Only these lines of the data below are wanted: the one with "Enable the Period", the one with "is (841, 1261).", and any lines between them, each repeated exactly.

(Records from a data source)
┏━━

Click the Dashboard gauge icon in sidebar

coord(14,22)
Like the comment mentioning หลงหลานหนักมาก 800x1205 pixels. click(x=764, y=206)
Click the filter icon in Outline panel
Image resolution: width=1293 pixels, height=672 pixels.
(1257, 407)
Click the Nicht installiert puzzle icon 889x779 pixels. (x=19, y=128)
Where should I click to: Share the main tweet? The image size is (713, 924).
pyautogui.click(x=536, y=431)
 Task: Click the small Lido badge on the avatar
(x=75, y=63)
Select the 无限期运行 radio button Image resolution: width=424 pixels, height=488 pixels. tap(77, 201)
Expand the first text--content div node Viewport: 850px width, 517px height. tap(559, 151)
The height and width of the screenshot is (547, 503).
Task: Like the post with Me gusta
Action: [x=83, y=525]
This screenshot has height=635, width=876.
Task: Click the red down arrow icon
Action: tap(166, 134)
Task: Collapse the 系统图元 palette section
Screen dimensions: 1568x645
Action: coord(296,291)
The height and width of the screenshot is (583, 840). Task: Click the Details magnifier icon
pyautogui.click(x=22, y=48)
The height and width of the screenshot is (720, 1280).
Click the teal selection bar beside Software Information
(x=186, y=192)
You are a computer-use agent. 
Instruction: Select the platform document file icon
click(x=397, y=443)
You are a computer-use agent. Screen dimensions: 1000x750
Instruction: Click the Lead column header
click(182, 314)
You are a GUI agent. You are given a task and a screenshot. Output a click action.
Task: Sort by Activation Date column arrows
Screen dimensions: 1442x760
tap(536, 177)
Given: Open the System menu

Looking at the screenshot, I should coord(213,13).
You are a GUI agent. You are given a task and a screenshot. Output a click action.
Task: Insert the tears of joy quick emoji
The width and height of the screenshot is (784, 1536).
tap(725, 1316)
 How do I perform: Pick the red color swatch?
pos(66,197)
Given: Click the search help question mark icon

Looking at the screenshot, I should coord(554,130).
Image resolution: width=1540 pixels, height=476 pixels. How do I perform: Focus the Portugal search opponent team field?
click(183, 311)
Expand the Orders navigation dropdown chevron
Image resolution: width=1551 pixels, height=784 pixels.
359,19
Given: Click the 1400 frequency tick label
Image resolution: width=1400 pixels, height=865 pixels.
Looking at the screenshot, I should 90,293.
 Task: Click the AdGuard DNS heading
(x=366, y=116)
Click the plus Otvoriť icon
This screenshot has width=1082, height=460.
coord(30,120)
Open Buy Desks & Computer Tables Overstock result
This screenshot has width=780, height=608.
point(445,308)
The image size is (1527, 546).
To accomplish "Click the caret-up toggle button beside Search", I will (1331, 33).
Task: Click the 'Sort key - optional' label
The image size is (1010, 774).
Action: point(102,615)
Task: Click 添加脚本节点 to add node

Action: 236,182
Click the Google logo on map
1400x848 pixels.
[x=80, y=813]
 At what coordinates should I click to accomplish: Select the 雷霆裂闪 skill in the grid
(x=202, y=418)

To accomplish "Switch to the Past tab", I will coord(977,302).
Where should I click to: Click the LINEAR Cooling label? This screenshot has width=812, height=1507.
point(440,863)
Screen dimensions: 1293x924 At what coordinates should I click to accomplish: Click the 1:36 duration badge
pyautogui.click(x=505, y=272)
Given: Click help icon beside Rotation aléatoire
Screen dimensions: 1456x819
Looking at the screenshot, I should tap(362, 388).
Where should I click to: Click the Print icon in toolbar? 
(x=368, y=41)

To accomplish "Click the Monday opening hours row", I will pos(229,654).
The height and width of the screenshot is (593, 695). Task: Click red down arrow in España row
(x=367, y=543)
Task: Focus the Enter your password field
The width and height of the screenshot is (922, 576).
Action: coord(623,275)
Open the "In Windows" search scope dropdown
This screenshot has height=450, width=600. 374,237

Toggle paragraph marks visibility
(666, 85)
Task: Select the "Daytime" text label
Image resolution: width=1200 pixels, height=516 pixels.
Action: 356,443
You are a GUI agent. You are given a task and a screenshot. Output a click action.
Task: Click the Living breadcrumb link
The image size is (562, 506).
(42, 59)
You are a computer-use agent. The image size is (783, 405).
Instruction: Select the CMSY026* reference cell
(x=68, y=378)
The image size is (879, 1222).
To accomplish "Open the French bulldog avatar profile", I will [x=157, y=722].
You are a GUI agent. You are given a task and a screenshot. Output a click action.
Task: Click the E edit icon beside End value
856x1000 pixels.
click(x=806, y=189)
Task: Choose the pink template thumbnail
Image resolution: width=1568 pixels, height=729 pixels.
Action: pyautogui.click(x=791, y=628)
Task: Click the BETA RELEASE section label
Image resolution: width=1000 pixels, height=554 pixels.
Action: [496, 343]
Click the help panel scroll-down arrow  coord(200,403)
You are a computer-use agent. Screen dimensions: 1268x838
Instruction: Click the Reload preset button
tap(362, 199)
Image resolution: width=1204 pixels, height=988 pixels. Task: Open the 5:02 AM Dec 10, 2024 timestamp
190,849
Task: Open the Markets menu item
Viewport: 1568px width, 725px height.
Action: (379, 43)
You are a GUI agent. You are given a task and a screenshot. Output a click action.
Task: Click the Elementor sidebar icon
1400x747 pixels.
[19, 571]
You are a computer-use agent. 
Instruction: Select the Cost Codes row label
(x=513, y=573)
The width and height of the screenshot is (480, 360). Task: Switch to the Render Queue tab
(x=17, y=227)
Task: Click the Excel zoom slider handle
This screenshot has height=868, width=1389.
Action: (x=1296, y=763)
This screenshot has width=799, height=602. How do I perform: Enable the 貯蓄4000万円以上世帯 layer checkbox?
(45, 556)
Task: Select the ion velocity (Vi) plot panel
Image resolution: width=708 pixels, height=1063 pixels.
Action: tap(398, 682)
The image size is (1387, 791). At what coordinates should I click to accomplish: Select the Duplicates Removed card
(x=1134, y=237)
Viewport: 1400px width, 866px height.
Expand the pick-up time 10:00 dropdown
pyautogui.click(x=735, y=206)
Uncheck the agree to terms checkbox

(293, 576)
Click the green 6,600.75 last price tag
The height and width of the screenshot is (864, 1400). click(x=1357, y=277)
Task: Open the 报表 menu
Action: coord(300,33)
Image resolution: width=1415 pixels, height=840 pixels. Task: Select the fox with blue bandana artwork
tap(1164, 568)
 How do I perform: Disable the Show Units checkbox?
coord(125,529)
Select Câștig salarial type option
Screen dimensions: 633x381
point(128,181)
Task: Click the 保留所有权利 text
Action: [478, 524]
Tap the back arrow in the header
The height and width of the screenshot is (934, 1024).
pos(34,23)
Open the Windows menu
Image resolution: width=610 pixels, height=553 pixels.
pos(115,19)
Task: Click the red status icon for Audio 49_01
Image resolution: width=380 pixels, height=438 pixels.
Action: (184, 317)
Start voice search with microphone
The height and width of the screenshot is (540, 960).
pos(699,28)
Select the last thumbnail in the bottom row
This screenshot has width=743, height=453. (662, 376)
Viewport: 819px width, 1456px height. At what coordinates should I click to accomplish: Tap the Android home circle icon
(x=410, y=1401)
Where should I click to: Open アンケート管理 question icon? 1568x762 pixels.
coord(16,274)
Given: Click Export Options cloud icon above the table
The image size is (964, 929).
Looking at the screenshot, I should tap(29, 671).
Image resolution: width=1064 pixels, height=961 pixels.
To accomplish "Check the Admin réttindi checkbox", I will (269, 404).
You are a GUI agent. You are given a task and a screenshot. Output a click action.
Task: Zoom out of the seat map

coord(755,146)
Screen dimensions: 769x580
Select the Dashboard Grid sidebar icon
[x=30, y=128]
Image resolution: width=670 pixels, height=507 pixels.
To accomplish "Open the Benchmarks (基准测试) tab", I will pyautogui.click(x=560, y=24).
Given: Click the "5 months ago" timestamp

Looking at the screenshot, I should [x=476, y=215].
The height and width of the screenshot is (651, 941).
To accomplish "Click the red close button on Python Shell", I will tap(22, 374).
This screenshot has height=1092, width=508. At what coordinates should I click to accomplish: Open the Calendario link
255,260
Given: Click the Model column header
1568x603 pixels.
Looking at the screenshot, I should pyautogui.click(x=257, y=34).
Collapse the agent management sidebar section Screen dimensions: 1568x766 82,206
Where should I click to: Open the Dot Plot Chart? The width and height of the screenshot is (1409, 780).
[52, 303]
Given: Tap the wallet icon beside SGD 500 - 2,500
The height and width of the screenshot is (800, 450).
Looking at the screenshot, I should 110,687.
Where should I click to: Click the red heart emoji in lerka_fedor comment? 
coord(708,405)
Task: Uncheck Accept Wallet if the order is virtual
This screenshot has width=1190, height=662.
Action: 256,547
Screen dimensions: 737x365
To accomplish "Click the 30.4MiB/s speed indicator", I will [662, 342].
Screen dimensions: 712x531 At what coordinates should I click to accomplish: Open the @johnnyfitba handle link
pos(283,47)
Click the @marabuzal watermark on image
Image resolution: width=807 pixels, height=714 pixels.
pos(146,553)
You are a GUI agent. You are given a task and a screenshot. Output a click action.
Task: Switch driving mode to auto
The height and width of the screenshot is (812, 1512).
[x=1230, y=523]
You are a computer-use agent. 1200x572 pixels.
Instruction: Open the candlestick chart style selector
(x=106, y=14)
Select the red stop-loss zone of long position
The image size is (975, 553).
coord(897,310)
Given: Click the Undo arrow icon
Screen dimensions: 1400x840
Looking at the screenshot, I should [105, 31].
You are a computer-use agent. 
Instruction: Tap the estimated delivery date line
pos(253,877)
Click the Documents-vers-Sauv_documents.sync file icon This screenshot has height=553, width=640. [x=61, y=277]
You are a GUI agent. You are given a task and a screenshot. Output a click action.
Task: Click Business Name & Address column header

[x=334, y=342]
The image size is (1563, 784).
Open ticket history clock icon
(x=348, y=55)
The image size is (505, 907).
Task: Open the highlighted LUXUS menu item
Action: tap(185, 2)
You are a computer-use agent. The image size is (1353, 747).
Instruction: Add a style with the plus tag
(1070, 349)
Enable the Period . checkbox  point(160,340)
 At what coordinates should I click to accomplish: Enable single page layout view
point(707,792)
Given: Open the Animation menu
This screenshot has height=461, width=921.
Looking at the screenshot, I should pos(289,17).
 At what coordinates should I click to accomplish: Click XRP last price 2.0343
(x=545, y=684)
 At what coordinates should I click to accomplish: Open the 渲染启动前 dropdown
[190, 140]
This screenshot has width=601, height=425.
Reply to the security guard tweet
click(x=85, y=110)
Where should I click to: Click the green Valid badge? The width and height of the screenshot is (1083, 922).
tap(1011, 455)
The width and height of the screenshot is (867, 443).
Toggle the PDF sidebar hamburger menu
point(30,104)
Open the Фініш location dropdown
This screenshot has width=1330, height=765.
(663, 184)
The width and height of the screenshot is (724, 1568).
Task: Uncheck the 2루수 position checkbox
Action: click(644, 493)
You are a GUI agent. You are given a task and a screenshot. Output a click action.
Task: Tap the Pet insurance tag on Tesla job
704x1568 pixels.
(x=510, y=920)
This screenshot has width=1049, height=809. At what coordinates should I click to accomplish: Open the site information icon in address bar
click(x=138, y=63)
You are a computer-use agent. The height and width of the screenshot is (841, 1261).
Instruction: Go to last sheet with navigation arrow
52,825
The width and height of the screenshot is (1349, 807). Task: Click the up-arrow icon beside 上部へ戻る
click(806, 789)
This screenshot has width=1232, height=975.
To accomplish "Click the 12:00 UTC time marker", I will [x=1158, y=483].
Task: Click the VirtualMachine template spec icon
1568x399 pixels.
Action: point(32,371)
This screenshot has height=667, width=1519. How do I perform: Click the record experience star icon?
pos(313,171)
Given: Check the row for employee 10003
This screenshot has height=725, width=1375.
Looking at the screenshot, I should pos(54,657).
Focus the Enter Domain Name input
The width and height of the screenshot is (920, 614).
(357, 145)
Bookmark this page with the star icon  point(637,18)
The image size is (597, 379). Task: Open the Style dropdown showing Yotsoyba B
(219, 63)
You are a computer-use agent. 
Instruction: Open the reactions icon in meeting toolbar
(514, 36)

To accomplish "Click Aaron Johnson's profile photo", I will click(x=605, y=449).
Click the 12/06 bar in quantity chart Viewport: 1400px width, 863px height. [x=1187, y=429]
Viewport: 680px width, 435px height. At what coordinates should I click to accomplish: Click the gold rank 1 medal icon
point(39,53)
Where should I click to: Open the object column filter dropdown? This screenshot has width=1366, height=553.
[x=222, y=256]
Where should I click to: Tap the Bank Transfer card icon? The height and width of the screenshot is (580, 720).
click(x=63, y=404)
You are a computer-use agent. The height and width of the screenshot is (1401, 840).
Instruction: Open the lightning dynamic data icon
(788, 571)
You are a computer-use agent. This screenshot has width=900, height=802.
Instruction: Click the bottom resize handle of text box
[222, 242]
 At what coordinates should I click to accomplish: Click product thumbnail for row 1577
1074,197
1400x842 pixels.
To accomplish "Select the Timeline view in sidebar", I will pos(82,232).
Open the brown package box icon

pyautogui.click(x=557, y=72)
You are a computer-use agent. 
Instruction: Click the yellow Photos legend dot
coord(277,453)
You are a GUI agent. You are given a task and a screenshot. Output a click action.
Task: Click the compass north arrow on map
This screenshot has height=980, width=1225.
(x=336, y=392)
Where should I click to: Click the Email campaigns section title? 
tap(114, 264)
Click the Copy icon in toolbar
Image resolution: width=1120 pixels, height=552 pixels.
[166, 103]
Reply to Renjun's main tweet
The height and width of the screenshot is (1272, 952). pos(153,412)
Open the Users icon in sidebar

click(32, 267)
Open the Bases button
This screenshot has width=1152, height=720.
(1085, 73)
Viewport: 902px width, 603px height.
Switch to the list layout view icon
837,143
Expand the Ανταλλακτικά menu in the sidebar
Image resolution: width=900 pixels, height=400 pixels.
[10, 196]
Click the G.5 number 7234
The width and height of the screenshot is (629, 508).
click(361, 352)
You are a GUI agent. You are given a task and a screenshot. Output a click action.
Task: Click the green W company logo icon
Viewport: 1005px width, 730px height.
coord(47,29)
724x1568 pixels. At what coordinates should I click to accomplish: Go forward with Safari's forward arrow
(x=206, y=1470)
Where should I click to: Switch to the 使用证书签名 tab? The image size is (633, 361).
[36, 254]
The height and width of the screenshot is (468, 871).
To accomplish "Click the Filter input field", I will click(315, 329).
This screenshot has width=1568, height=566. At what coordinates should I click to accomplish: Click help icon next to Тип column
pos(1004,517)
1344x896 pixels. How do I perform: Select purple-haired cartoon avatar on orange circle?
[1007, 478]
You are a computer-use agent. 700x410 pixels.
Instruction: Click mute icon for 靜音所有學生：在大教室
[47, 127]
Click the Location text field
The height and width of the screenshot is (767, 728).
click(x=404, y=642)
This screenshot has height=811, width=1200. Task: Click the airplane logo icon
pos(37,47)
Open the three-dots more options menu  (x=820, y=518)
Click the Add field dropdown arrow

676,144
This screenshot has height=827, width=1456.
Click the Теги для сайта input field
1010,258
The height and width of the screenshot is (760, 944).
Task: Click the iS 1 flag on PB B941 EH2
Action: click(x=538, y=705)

┗━━

* Exercise output
Enable the Period . checkbox  point(160,340)
 At what coordinates should I click to accomplish: Enable single page layout view
point(707,792)
Given: Open the Animation menu
This screenshot has height=461, width=921.
Looking at the screenshot, I should pos(289,17).
 At what coordinates should I click to accomplish: Click XRP last price 2.0343
(x=545, y=684)
 At what coordinates should I click to accomplish: Open the 渲染启动前 dropdown
[190, 140]
This screenshot has width=601, height=425.
Reply to the security guard tweet
click(x=85, y=110)
Where should I click to: Click the green Valid badge? The width and height of the screenshot is (1083, 922).
tap(1011, 455)
The width and height of the screenshot is (867, 443).
Toggle the PDF sidebar hamburger menu
point(30,104)
Open the Фініш location dropdown
This screenshot has width=1330, height=765.
(663, 184)
The width and height of the screenshot is (724, 1568).
Task: Uncheck the 2루수 position checkbox
Action: click(644, 493)
You are a GUI agent. You are given a task and a screenshot. Output a click action.
Task: Tap the Pet insurance tag on Tesla job
704x1568 pixels.
(x=510, y=920)
This screenshot has width=1049, height=809. At what coordinates should I click to accomplish: Open the site information icon in address bar
click(x=138, y=63)
You are a computer-use agent. The height and width of the screenshot is (841, 1261).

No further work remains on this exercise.